Okotoks
I watched a feature on the National a couple of nights ago about renewable energy in Alberta. Part of it featured Okotoks, one of the 'greenest' places in North America. I was interested because of the solar housing project there that I've featured on this site (all the garages hook together to hold one giant solar panel) and because Jan's late sister lived there for many years and now her oldest brother does too.
It's a town of 18,000 outside Calgary with a small, trickling river running through it. they've decided to cap the population at 25,000 because there's no way it can sustain itself with the water supply it has.

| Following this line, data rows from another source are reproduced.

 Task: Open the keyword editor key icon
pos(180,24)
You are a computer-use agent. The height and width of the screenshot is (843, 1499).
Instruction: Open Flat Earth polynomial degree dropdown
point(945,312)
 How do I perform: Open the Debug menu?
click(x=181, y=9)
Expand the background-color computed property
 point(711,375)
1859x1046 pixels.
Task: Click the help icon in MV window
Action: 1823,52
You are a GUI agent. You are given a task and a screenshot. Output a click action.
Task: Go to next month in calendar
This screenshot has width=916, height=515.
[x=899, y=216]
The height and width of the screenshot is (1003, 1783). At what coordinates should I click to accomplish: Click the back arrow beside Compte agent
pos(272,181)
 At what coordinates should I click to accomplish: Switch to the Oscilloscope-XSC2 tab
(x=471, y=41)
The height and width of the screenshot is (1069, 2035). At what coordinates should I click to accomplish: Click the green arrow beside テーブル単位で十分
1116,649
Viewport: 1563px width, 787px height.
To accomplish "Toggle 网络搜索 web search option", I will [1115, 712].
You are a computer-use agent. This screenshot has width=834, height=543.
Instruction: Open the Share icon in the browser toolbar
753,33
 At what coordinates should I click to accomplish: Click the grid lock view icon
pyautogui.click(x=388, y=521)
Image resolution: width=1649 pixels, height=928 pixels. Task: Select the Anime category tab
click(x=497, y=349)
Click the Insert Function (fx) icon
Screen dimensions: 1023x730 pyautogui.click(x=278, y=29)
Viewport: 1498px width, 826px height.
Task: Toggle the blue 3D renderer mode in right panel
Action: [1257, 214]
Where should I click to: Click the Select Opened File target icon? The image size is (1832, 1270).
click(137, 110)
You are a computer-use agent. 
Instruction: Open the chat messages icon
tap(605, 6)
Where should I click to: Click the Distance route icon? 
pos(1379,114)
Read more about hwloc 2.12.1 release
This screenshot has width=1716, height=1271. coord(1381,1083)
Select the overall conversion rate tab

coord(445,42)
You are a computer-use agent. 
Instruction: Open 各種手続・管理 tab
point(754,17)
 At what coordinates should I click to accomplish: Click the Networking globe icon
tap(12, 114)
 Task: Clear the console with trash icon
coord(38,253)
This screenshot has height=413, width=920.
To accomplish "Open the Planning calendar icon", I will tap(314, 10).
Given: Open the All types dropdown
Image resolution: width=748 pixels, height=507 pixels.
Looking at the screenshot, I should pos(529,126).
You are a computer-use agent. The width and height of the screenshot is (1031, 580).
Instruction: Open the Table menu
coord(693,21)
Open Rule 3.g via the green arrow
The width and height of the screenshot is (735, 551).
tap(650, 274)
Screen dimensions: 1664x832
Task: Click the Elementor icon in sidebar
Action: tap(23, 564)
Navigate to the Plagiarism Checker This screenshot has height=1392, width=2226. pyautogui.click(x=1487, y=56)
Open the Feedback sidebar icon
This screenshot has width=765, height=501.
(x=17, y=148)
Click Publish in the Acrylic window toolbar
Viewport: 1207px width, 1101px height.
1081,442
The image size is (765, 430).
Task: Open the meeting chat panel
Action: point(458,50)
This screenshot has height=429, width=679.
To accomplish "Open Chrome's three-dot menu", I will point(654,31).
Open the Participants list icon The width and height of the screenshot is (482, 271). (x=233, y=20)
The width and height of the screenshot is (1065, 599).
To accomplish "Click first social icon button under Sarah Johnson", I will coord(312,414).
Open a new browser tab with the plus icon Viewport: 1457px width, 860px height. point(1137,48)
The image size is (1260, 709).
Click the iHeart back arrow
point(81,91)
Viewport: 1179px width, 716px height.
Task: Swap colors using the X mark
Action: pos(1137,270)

They get their water from the river and put their effluent in there too. However, their effluent is better than the water that comes from the river in the first place. They treat it and purify it then take the solid waste and turn it all into compost.
The town recycles nearly everything (although Jan's nephew who worked in the large recycling center says they threw out a lot of stuff, probably because you're only allowed three bags of garbage per week.)
They have a huge indoor pool that is heated mostly by solar energy. This isn't unusual for outdoor pools that only operate in the summer but it's rare for indoor pools that require a great deal of energy in the winter. What they save with solar on the pool heating alone could heat 20 houses with natural gas in any given winter month. But a lot of other things are heated by solar and wind, including the arena and other public buildings. This all started because the town was booming but they had little natural resources to sustain it. It's now become a role model for the rest of the world.
I was happy to see inside one person's house that was a part of the solar housing development. (Special one time government grants made it no more expensive than a normal house to live in.) The people featured had no interest in a sustainable community, they just walked in out of the rain and into a showhome. There's a furnace-like heat exchanger that takes the hot water from a pipe running under the ground, not unlike a natural gas line, and heats your home on demand. The homes are all R-2000 so they have fresh air ventilation as well.
The Drake Landing Solar Community (DLSC) is the first community in the world that is designed to meet 90% of its space and water heating requirements from solar energy. (They have a central boiler that heats the remaining ten per cent, but imagine paying 90 per cent less on your gas and electricity bills.)
They showed several solar walls: black exterior walls that heat air before it's drawn into the building. Very cool, first time I've seen them in use on such a large scale.
Energy from the summer is stored deep underground in bore holes and reused in the winter. Huge tanks of water store heat from the sun above ground as well.
If we moved to Alberta, that's where we'd move.